Available Formulations

Imatinib mesylate is available as film-coated tablets in 100 mg and 400 mg strengths. The tablets should be taken with a meal and a large glass of water to minimize gastrointestinal irritation. For patients unable to swallow tablets, they can be dispersed in water or apple juice. Generic formulations are available.

Medical Uses

Imatinib is FDA-approved for newly diagnosed adult and pediatric patients with Philadelphia chromosome-positive (Ph+) chronic myeloid leukemia (CML) in chronic phase; patients with Ph+ CML in blast crisis, accelerated phase, or chronic phase after failure of interferon-alpha therapy; adults with relapsed or refractory Ph+ acute lymphoblastic leukemia (ALL); adults with myelodysplastic/myeloproliferative diseases with PDGFR gene rearrangements; adults with aggressive systemic mastocytosis; adults with KIT+ unresectable and/or metastatic malignant gastrointestinal stromal tumors (GIST); and adjuvant treatment of adults with KIT+ GIST after resection.

Dosing Guidelines

For CML chronic phase, the dose is 400 mg once daily (adults) or 340 mg/m²/day (pediatrics, max 600 mg). For CML accelerated phase or blast crisis, 600 mg daily is used. For GIST, 400 mg daily is standard; 800 mg daily (400 mg twice daily) may be used after disease progression. Doses may be increased if response is inadequate and no severe adverse reactions occur. Dose reductions are available for toxicity management.

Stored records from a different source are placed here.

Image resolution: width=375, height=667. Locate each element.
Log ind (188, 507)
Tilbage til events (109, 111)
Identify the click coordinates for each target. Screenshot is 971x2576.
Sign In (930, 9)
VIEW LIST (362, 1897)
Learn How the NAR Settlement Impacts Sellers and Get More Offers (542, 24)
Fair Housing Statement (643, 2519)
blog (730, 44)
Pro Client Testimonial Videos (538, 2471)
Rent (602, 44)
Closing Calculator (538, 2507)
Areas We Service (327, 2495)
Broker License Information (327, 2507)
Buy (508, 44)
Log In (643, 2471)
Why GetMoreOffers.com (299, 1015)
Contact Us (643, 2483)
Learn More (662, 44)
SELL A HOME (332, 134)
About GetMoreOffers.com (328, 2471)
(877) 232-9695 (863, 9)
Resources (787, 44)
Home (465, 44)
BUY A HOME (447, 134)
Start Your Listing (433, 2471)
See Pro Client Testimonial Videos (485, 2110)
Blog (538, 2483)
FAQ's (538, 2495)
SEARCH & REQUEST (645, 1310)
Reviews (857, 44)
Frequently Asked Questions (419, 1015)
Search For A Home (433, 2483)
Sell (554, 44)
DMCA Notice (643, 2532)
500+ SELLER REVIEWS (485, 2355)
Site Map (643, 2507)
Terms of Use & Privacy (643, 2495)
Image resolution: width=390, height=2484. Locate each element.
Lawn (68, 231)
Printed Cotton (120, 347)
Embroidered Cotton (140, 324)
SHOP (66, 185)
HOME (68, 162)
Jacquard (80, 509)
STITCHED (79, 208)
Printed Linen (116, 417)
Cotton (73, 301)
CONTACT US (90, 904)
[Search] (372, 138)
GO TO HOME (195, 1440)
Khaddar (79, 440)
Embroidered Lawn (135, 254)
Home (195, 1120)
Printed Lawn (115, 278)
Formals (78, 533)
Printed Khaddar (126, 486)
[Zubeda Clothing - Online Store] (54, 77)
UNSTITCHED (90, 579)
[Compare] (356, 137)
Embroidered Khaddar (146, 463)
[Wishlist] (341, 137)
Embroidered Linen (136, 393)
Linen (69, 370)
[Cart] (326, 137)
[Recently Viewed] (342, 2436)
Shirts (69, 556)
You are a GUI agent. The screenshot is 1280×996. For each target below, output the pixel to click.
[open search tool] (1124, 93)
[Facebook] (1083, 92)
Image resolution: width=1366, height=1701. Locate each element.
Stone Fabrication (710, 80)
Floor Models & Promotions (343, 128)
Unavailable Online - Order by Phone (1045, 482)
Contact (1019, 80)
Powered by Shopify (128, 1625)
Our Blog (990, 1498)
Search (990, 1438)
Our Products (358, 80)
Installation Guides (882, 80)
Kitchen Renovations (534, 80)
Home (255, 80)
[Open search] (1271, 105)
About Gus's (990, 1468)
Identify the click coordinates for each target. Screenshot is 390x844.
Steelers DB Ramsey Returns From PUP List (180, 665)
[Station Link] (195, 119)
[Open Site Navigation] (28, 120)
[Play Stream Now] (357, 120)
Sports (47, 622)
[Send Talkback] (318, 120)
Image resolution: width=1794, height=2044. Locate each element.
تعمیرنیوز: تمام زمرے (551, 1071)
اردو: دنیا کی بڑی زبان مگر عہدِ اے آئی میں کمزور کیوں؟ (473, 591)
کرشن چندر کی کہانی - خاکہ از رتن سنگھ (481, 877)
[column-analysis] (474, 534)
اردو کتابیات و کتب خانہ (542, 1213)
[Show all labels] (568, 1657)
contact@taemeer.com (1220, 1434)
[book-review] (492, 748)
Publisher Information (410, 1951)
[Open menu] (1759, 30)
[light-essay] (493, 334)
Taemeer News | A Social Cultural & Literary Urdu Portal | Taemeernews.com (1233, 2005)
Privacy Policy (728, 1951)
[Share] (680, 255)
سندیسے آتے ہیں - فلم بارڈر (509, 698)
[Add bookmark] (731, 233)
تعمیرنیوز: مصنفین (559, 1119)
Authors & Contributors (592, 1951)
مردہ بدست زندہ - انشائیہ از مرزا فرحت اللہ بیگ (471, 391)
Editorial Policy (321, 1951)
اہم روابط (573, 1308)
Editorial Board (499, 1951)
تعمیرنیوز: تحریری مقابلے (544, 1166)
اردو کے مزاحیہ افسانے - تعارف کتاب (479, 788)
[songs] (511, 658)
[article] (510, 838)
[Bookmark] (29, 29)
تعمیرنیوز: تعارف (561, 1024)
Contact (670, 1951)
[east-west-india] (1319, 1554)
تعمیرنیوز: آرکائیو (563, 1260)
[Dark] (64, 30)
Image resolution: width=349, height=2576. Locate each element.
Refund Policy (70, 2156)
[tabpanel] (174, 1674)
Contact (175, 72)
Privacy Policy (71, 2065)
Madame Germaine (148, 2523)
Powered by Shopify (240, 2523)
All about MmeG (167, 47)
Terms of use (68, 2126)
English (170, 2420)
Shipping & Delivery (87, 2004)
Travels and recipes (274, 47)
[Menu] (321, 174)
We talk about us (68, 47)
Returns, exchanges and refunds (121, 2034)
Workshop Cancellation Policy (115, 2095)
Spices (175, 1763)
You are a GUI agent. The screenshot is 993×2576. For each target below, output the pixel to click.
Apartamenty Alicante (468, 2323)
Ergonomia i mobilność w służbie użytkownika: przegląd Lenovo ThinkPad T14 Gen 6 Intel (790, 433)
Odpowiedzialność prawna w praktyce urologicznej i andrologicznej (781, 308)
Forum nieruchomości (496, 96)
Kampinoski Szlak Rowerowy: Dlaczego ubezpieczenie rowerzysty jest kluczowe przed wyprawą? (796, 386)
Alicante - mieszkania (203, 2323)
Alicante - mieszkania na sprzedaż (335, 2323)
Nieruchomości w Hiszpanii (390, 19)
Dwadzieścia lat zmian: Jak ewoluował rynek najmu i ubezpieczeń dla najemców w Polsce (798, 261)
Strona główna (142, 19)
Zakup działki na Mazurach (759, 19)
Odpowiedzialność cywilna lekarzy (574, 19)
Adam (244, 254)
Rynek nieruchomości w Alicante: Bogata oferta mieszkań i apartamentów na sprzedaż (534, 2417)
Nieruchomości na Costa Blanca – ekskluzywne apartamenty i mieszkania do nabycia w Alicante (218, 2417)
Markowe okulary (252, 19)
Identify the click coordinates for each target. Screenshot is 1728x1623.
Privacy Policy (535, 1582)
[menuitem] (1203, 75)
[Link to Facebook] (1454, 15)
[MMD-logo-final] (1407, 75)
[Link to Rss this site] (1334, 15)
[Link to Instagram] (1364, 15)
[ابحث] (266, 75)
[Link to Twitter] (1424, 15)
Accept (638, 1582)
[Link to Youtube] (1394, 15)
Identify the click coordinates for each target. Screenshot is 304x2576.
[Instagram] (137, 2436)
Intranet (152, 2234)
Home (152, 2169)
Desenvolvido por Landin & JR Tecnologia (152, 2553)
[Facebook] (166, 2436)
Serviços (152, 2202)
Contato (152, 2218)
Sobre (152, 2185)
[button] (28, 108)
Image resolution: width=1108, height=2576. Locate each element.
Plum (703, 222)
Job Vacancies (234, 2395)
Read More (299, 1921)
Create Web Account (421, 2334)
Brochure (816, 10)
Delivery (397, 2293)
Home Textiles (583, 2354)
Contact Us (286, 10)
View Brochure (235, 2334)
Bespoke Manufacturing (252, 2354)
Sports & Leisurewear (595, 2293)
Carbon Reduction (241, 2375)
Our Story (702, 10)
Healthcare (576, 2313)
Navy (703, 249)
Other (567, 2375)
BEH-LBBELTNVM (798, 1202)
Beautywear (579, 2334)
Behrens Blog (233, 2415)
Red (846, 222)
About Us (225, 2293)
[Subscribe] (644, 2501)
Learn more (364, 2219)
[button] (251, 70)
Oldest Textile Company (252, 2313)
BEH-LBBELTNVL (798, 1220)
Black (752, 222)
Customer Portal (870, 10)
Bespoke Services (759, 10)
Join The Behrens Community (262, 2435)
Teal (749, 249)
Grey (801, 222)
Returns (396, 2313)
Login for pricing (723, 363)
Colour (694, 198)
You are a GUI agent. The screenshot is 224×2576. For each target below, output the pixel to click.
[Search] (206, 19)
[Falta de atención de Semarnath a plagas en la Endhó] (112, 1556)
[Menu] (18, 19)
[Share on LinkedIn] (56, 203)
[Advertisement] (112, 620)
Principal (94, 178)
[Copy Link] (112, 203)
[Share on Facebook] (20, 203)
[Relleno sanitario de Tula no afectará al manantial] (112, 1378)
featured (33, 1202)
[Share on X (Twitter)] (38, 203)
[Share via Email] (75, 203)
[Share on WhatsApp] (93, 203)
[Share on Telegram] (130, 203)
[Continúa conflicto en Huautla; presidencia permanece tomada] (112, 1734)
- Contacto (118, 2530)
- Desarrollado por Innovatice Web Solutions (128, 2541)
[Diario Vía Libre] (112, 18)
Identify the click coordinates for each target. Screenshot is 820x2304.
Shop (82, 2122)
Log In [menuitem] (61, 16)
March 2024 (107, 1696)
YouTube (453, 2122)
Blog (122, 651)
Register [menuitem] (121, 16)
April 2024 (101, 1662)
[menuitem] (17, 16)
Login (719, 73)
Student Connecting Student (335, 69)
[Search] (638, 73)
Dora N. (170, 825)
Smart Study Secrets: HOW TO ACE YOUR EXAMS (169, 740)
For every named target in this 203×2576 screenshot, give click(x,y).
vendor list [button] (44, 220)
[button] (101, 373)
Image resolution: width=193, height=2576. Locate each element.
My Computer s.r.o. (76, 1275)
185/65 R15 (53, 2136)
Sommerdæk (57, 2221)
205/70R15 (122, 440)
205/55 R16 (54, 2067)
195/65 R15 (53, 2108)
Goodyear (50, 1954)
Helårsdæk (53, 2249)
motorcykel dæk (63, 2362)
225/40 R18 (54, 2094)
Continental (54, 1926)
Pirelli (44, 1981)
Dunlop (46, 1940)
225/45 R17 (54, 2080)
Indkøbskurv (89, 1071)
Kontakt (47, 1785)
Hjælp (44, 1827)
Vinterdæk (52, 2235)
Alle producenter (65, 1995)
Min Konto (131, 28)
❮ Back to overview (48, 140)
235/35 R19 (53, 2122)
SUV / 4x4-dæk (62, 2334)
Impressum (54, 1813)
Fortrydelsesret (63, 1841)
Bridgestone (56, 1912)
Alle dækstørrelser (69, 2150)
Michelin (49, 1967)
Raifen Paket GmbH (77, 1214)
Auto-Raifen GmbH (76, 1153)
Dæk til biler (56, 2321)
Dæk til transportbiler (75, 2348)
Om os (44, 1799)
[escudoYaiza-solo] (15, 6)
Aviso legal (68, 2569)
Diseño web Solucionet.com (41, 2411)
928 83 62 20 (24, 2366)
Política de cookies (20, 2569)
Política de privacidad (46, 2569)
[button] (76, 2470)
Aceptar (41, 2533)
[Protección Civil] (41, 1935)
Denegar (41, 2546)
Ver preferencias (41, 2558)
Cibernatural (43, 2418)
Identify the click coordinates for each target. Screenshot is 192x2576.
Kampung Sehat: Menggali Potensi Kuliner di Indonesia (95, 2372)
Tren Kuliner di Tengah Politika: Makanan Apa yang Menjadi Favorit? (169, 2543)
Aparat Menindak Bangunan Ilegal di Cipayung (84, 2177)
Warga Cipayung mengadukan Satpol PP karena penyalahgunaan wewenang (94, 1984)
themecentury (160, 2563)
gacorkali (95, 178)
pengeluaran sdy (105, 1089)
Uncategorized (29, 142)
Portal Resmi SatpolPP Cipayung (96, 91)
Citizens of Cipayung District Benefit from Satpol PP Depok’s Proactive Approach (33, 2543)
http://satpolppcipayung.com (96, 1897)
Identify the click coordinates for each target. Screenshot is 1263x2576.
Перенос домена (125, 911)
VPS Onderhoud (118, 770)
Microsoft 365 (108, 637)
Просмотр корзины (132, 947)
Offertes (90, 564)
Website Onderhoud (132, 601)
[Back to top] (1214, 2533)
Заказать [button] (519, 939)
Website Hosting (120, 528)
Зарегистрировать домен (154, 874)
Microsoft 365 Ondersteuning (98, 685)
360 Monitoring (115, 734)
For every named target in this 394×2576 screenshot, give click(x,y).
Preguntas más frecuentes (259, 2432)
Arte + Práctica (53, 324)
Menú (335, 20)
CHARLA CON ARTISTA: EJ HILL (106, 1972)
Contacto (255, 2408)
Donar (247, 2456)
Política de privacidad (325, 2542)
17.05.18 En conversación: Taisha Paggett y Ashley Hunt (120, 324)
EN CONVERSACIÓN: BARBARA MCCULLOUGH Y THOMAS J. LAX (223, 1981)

Important Safety Information

Imatinib can cause severe fluid retention, including pleural effusion, pericardial effusion, pulmonary edema, and ascites. Cytopenias (neutropenia, thrombocytopenia, anemia) are common, especially in advanced CML; complete blood counts should be monitored regularly. Severe hepatotoxicity, including fatal liver failure, has been reported; liver function should be monitored. Cardiac toxicity including left ventricular dysfunction and congestive heart failure has occurred. The medication may cause fetal harm.

Drug Interactions

CYP3A4 inhibitors (ketoconazole, itraconazole, clarithromycin, grapefruit juice) increase imatinib levels. CYP3A4 inducers (rifampin, phenytoin, carbamazepine, St. John's Wort) decrease imatinib levels; avoid concurrent use or increase imatinib dose with careful monitoring. Imatinib inhibits CYP3A4 and CYP2D6; caution with substrates of these enzymes. Warfarin effect may be altered; use low molecular weight heparin instead.

Special Populations

Imatinib may cause fetal harm. Women should avoid becoming pregnant during treatment. Females and males of reproductive potential should use effective contraception during and after treatment. Imatinib is excreted in breast milk; breastfeeding should be discontinued. Safety and efficacy have been established in pediatric patients with Ph+ CML. Elderly patients do not require dose adjustment but may experience more edema. Patients with mild to moderate renal impairment may have increased exposure; doses greater than 600 mg are not recommended. Hepatic impairment requires dose reduction; 25% reduction for mild, 50% for moderate/severe impairment.